→ Exercise requirements:
Each record below should be given again exactly as it reads.

→ Data entries:
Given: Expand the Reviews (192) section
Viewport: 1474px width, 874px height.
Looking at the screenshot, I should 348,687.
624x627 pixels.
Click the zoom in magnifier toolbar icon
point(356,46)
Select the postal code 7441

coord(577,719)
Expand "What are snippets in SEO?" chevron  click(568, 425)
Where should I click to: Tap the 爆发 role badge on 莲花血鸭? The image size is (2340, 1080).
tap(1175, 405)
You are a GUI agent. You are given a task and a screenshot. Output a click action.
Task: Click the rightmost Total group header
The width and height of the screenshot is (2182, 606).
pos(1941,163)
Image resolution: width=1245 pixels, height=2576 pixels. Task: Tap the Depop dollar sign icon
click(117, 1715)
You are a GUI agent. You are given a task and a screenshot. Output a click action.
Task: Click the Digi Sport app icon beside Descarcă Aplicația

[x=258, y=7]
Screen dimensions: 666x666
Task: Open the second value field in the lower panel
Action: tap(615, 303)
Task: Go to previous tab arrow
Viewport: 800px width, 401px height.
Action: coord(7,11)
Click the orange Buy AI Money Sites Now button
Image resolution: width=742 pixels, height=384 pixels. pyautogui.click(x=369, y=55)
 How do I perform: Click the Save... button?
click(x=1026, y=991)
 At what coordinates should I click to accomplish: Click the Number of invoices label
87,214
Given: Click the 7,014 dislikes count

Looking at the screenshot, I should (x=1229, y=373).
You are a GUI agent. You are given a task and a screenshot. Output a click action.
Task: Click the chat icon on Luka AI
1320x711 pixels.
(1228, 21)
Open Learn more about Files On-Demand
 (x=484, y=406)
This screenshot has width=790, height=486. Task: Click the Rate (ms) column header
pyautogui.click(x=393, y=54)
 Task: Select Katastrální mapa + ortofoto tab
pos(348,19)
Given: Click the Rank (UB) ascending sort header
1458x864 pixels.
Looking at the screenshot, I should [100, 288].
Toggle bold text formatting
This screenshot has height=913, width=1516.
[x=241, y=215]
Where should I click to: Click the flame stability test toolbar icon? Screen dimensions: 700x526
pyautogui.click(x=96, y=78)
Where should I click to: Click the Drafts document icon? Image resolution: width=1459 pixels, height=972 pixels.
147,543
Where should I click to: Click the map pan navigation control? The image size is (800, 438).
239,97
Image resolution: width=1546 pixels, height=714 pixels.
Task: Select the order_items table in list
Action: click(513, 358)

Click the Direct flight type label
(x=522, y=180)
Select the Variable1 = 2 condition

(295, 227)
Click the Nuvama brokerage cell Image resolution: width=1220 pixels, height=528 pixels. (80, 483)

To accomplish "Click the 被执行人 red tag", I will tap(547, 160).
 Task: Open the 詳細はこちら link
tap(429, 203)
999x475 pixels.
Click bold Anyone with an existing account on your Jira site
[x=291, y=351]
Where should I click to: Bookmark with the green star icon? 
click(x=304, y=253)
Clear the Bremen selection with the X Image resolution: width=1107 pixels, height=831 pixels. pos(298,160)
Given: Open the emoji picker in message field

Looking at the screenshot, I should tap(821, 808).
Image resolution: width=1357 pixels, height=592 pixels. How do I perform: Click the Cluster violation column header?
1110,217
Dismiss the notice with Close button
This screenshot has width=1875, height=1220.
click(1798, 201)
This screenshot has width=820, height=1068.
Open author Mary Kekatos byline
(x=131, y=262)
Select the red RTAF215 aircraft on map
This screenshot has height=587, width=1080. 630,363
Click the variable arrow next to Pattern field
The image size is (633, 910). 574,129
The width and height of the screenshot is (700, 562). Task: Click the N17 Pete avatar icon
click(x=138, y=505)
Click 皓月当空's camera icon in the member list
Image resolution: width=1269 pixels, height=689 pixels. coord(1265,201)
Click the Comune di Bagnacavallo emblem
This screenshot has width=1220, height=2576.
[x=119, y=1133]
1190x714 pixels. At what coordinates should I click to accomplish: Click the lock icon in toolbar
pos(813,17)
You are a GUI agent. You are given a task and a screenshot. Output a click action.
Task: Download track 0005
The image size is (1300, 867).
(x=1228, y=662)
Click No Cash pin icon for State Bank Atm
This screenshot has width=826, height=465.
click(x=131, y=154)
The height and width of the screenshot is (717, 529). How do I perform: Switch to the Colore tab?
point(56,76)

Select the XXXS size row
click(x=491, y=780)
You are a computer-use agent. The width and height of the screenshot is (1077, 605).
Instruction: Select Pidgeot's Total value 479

→ Your solution:
Given: Expand the Reviews (192) section
Viewport: 1474px width, 874px height.
Looking at the screenshot, I should 348,687.
624x627 pixels.
Click the zoom in magnifier toolbar icon
point(356,46)
Select the postal code 7441

coord(577,719)
Expand "What are snippets in SEO?" chevron  click(568, 425)
Where should I click to: Tap the 爆发 role badge on 莲花血鸭? The image size is (2340, 1080).
tap(1175, 405)
You are a GUI agent. You are given a task and a screenshot. Output a click action.
Task: Click the rightmost Total group header
The width and height of the screenshot is (2182, 606).
pos(1941,163)
Image resolution: width=1245 pixels, height=2576 pixels. Task: Tap the Depop dollar sign icon
click(117, 1715)
You are a GUI agent. You are given a task and a screenshot. Output a click action.
Task: Click the Digi Sport app icon beside Descarcă Aplicația

[x=258, y=7]
Screen dimensions: 666x666
Task: Open the second value field in the lower panel
Action: tap(615, 303)
Task: Go to previous tab arrow
Viewport: 800px width, 401px height.
Action: coord(7,11)
Click the orange Buy AI Money Sites Now button
Image resolution: width=742 pixels, height=384 pixels. pyautogui.click(x=369, y=55)
 How do I perform: Click the Save... button?
click(x=1026, y=991)
 At what coordinates should I click to accomplish: Click the Number of invoices label
87,214
Given: Click the 7,014 dislikes count

Looking at the screenshot, I should (x=1229, y=373).
You are a GUI agent. You are given a task and a screenshot. Output a click action.
Task: Click the chat icon on Luka AI
1320x711 pixels.
(1228, 21)
Open Learn more about Files On-Demand
 (x=484, y=406)
This screenshot has width=790, height=486. Task: Click the Rate (ms) column header
pyautogui.click(x=393, y=54)
 Task: Select Katastrální mapa + ortofoto tab
pos(348,19)
Given: Click the Rank (UB) ascending sort header
1458x864 pixels.
Looking at the screenshot, I should [100, 288].
Toggle bold text formatting
This screenshot has height=913, width=1516.
[x=241, y=215]
Where should I click to: Click the flame stability test toolbar icon? Screen dimensions: 700x526
pyautogui.click(x=96, y=78)
Where should I click to: Click the Drafts document icon? Image resolution: width=1459 pixels, height=972 pixels.
147,543
Where should I click to: Click the map pan navigation control? The image size is (800, 438).
239,97
Image resolution: width=1546 pixels, height=714 pixels.
Task: Select the order_items table in list
Action: click(513, 358)

Click the Direct flight type label
(x=522, y=180)
Select the Variable1 = 2 condition

(295, 227)
Click the Nuvama brokerage cell Image resolution: width=1220 pixels, height=528 pixels. (80, 483)

To accomplish "Click the 被执行人 red tag", I will tap(547, 160).
 Task: Open the 詳細はこちら link
tap(429, 203)
999x475 pixels.
Click bold Anyone with an existing account on your Jira site
[x=291, y=351]
Where should I click to: Bookmark with the green star icon? 
click(x=304, y=253)
Clear the Bremen selection with the X Image resolution: width=1107 pixels, height=831 pixels. pos(298,160)
Given: Open the emoji picker in message field

Looking at the screenshot, I should tap(821, 808).
Image resolution: width=1357 pixels, height=592 pixels. How do I perform: Click the Cluster violation column header?
1110,217
Dismiss the notice with Close button
This screenshot has width=1875, height=1220.
click(1798, 201)
This screenshot has width=820, height=1068.
Open author Mary Kekatos byline
(x=131, y=262)
Select the red RTAF215 aircraft on map
This screenshot has height=587, width=1080. 630,363
Click the variable arrow next to Pattern field
The image size is (633, 910). 574,129
The width and height of the screenshot is (700, 562). Task: Click the N17 Pete avatar icon
click(x=138, y=505)
Click 皓月当空's camera icon in the member list
Image resolution: width=1269 pixels, height=689 pixels. coord(1265,201)
Click the Comune di Bagnacavallo emblem
This screenshot has width=1220, height=2576.
[x=119, y=1133]
1190x714 pixels. At what coordinates should I click to accomplish: Click the lock icon in toolbar
pos(813,17)
You are a GUI agent. You are given a task and a screenshot. Output a click action.
Task: Download track 0005
The image size is (1300, 867).
(x=1228, y=662)
Click No Cash pin icon for State Bank Atm
This screenshot has width=826, height=465.
click(x=131, y=154)
The height and width of the screenshot is (717, 529). How do I perform: Switch to the Colore tab?
point(56,76)

Select the XXXS size row
click(x=491, y=780)
You are a computer-use agent. The width and height of the screenshot is (1077, 605).
Instruction: Select Pidgeot's Total value 479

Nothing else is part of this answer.